What is required: The reply should consist of the full listing, written out exactly.

Material for this exercise:
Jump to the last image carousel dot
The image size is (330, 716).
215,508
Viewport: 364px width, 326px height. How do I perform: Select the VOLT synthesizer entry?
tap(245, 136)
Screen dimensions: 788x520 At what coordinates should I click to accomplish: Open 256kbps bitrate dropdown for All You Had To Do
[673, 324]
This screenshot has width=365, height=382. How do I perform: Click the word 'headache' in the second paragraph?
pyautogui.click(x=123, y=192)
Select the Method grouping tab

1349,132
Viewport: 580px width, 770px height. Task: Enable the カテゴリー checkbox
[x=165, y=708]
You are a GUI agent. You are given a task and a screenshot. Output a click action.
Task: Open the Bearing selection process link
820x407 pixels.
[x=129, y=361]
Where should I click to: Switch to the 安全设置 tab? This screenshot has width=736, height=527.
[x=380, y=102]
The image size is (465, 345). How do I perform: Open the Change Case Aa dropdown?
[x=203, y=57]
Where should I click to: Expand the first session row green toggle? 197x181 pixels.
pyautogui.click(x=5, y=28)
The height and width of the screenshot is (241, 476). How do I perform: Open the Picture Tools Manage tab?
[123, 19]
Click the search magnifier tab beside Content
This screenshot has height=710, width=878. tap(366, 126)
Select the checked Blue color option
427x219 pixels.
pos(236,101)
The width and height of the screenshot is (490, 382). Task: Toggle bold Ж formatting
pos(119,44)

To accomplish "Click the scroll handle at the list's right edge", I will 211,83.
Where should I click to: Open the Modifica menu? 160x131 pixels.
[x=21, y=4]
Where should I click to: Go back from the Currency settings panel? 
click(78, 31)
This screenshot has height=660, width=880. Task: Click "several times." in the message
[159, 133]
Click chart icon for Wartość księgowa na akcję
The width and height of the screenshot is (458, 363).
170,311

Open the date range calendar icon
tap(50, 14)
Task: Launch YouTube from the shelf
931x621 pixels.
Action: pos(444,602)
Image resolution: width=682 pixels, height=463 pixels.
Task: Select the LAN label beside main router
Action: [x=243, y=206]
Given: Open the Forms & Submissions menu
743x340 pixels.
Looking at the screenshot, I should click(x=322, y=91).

Final answer:
Jump to the last image carousel dot
The image size is (330, 716).
215,508
Viewport: 364px width, 326px height. How do I perform: Select the VOLT synthesizer entry?
tap(245, 136)
Screen dimensions: 788x520 At what coordinates should I click to accomplish: Open 256kbps bitrate dropdown for All You Had To Do
[673, 324]
This screenshot has width=365, height=382. How do I perform: Click the word 'headache' in the second paragraph?
pyautogui.click(x=123, y=192)
Select the Method grouping tab

1349,132
Viewport: 580px width, 770px height. Task: Enable the カテゴリー checkbox
[x=165, y=708]
You are a GUI agent. You are given a task and a screenshot. Output a click action.
Task: Open the Bearing selection process link
820x407 pixels.
[x=129, y=361]
Where should I click to: Switch to the 安全设置 tab? This screenshot has width=736, height=527.
[x=380, y=102]
The image size is (465, 345). How do I perform: Open the Change Case Aa dropdown?
[x=203, y=57]
Where should I click to: Expand the first session row green toggle? 197x181 pixels.
pyautogui.click(x=5, y=28)
The height and width of the screenshot is (241, 476). How do I perform: Open the Picture Tools Manage tab?
[123, 19]
Click the search magnifier tab beside Content
This screenshot has height=710, width=878. tap(366, 126)
Select the checked Blue color option
427x219 pixels.
pos(236,101)
The width and height of the screenshot is (490, 382). Task: Toggle bold Ж formatting
pos(119,44)

To accomplish "Click the scroll handle at the list's right edge", I will 211,83.
Where should I click to: Open the Modifica menu? 160x131 pixels.
[x=21, y=4]
Where should I click to: Go back from the Currency settings panel? 
click(78, 31)
This screenshot has height=660, width=880. Task: Click "several times." in the message
[159, 133]
Click chart icon for Wartość księgowa na akcję
The width and height of the screenshot is (458, 363).
170,311

Open the date range calendar icon
tap(50, 14)
Task: Launch YouTube from the shelf
931x621 pixels.
Action: pos(444,602)
Image resolution: width=682 pixels, height=463 pixels.
Task: Select the LAN label beside main router
Action: [x=243, y=206]
Given: Open the Forms & Submissions menu
743x340 pixels.
Looking at the screenshot, I should click(x=322, y=91).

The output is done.